++++ Given data

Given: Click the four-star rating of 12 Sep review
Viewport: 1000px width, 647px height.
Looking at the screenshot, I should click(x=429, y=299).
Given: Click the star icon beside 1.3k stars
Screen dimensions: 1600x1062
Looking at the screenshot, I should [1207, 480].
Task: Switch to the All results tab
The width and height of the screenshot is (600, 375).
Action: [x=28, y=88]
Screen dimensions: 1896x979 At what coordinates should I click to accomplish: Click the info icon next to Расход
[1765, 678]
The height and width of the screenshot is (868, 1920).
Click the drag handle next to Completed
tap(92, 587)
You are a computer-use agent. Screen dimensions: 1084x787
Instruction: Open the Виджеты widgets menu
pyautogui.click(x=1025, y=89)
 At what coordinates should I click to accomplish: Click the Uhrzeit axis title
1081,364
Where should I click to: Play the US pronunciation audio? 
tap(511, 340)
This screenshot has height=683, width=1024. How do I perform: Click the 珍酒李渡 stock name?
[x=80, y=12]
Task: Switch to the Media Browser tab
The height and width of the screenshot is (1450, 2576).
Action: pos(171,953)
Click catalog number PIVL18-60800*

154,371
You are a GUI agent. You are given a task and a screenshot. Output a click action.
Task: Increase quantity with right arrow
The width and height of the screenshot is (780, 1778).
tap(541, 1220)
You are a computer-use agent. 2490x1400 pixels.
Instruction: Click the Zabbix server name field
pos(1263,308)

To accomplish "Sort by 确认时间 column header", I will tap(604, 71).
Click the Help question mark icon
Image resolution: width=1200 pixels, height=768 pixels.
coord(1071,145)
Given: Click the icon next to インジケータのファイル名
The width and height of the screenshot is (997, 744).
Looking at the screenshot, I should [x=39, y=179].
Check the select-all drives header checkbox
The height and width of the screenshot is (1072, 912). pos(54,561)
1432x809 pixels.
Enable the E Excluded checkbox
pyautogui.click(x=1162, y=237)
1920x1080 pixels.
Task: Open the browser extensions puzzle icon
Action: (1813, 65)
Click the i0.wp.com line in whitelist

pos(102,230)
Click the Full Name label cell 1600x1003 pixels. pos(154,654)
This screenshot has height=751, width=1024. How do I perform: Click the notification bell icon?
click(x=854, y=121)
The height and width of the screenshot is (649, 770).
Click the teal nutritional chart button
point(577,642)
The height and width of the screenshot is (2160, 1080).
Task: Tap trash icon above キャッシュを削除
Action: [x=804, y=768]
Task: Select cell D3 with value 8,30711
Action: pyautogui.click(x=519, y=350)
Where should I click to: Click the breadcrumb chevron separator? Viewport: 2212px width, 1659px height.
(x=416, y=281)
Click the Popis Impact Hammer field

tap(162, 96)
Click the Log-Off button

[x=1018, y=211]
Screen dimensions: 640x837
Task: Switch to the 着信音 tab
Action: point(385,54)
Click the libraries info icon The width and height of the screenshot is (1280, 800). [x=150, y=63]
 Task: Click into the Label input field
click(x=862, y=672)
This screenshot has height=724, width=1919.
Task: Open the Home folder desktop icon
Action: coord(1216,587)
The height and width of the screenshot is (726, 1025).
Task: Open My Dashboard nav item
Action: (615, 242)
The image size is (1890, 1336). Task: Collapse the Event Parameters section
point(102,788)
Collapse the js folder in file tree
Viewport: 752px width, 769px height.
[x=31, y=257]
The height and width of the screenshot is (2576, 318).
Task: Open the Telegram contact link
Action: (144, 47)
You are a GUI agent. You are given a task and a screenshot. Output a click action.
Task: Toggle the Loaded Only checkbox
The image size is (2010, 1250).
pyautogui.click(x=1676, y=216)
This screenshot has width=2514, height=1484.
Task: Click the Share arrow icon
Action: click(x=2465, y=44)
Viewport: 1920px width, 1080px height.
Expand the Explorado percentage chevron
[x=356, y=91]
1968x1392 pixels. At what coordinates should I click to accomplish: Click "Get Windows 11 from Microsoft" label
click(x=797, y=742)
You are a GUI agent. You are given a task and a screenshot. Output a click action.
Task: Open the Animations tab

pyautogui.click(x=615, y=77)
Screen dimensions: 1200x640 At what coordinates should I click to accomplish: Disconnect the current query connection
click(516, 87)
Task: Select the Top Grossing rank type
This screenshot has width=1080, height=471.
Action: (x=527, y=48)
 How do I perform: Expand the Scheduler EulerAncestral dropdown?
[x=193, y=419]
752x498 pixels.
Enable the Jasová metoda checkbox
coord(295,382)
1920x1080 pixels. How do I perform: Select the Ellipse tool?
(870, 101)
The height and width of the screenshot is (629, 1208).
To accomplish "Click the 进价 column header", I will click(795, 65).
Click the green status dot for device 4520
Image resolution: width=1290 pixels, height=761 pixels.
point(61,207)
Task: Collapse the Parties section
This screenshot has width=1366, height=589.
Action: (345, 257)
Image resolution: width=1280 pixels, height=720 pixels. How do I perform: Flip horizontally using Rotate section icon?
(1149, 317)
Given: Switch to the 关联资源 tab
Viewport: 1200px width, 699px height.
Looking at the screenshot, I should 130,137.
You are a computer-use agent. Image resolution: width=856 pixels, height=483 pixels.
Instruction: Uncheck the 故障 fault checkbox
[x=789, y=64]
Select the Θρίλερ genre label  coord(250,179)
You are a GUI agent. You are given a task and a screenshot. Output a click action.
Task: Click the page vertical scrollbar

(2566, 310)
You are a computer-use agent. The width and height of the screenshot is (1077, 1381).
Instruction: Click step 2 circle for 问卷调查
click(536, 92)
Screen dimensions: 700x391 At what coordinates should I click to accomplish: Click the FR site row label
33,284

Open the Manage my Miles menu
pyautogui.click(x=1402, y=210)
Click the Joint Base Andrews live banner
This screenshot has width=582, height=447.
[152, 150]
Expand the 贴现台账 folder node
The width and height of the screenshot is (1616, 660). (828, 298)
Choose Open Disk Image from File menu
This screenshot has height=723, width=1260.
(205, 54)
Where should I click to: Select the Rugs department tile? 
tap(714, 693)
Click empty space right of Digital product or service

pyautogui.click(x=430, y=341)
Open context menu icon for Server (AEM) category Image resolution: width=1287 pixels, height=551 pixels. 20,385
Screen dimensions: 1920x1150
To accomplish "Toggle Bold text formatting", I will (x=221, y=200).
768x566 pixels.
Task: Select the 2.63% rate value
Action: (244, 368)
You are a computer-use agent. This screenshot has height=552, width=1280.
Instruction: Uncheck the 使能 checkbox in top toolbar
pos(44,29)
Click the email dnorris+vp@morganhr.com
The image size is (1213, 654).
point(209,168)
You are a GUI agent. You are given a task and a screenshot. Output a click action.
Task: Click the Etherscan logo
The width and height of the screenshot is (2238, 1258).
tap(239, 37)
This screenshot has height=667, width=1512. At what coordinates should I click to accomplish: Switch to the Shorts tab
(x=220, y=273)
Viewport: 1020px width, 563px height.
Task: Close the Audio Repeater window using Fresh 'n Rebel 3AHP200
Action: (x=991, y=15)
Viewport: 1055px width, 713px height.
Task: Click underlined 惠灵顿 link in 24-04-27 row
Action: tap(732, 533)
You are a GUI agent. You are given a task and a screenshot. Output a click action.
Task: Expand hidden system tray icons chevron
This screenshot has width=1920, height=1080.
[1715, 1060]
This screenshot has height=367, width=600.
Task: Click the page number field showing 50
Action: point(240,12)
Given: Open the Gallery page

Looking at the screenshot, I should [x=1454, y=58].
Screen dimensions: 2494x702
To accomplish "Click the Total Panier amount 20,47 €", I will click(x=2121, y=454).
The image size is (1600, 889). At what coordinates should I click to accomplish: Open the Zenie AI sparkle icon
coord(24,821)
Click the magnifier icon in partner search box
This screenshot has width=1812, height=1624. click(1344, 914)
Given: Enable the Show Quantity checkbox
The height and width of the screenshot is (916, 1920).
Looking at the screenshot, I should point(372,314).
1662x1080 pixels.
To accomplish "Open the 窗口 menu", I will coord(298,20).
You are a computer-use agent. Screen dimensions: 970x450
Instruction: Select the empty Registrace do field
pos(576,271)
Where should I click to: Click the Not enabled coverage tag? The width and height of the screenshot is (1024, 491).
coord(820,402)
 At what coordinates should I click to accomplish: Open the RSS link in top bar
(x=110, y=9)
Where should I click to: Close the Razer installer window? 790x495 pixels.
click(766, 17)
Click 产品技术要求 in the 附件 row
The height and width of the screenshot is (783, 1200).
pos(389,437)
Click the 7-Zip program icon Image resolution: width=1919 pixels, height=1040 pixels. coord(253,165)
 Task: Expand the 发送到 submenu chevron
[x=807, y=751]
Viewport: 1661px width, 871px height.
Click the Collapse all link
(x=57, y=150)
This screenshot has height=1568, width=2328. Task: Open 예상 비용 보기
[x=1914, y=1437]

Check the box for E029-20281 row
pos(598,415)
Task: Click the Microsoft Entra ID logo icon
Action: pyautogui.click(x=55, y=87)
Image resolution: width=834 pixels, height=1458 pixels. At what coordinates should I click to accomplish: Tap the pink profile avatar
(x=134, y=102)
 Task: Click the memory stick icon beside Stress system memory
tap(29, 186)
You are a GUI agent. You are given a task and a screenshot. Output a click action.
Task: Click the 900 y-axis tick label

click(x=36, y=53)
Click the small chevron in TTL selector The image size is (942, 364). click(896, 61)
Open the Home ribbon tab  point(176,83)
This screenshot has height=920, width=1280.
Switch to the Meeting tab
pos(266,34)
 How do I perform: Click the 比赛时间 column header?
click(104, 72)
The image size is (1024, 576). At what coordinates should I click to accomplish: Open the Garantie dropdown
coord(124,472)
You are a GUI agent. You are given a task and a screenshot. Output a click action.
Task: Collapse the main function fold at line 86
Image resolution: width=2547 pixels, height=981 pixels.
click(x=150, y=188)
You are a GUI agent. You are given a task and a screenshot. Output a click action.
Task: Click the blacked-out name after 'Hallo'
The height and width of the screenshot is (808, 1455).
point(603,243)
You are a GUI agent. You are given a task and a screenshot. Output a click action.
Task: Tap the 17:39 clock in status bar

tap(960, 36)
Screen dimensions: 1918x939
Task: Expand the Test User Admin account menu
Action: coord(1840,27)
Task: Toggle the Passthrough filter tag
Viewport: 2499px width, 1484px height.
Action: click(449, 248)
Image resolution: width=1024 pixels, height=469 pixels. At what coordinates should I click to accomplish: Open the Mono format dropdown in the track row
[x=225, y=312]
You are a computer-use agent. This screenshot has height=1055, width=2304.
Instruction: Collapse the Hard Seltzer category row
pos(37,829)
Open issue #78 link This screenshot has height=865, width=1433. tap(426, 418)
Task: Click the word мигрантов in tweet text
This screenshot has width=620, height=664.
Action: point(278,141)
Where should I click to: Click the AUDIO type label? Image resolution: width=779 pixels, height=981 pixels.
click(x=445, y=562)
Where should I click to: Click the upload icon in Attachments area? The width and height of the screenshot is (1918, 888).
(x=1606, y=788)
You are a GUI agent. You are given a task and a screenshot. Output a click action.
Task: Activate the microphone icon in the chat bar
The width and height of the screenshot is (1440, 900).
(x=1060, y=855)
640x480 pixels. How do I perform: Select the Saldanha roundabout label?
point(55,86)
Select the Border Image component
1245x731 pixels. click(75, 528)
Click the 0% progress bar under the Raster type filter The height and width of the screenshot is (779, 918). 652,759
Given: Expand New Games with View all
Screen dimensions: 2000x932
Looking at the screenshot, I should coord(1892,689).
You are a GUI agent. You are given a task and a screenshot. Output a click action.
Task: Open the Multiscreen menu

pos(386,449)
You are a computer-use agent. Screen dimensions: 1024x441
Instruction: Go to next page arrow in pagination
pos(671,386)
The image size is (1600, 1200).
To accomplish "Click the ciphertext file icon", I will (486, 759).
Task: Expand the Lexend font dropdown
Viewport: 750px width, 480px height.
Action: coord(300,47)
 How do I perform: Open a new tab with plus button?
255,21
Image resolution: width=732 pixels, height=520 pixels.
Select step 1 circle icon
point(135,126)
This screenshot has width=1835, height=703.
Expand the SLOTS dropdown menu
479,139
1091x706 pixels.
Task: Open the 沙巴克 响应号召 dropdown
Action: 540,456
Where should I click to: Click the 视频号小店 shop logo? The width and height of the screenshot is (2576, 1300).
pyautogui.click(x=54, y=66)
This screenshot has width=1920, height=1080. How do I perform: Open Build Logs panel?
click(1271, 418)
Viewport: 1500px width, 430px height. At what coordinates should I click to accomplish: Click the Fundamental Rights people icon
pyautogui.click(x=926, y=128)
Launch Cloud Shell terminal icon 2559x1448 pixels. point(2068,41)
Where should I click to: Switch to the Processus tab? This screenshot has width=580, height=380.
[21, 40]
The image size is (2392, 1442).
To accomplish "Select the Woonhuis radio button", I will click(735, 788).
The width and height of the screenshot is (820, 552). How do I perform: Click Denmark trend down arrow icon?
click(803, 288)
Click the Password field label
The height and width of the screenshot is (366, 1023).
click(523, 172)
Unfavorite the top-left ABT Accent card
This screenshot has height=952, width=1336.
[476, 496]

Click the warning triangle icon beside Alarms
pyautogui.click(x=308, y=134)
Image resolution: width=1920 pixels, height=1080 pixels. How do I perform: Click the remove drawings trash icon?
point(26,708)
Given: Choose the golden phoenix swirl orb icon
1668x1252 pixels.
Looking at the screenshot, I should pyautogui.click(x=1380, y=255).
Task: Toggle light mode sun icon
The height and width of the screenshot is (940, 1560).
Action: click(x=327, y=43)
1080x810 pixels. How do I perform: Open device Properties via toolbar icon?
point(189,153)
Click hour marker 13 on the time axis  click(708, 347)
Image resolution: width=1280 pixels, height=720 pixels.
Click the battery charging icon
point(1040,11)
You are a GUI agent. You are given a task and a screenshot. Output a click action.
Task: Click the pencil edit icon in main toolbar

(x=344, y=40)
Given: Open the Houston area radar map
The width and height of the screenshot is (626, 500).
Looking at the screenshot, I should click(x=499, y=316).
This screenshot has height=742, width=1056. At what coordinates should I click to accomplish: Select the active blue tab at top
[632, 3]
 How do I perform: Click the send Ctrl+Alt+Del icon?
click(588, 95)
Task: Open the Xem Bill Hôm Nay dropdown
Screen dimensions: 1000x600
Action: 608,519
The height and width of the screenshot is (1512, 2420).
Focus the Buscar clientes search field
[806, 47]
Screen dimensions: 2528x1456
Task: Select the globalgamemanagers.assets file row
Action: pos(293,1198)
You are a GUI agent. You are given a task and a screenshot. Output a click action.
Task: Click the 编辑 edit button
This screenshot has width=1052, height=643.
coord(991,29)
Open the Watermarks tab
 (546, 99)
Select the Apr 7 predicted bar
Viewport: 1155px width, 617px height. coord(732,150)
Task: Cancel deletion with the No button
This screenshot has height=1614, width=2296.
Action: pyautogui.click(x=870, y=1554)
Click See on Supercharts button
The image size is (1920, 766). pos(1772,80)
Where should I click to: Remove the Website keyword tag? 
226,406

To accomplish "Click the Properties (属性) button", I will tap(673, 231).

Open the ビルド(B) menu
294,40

++++++++

## Aim
Copy out word for word the part of the items that opens with the line containing "Screen dimensions: 2494x702" and closes with the line containing "I will coord(298,20).", both of those lines included.

## Task solution
Screen dimensions: 2494x702
To accomplish "Click the Total Panier amount 20,47 €", I will click(x=2121, y=454).
The image size is (1600, 889). At what coordinates should I click to accomplish: Open the Zenie AI sparkle icon
coord(24,821)
Click the magnifier icon in partner search box
This screenshot has width=1812, height=1624. click(1344, 914)
Given: Enable the Show Quantity checkbox
The height and width of the screenshot is (916, 1920).
Looking at the screenshot, I should point(372,314).
1662x1080 pixels.
To accomplish "Open the 窗口 menu", I will coord(298,20).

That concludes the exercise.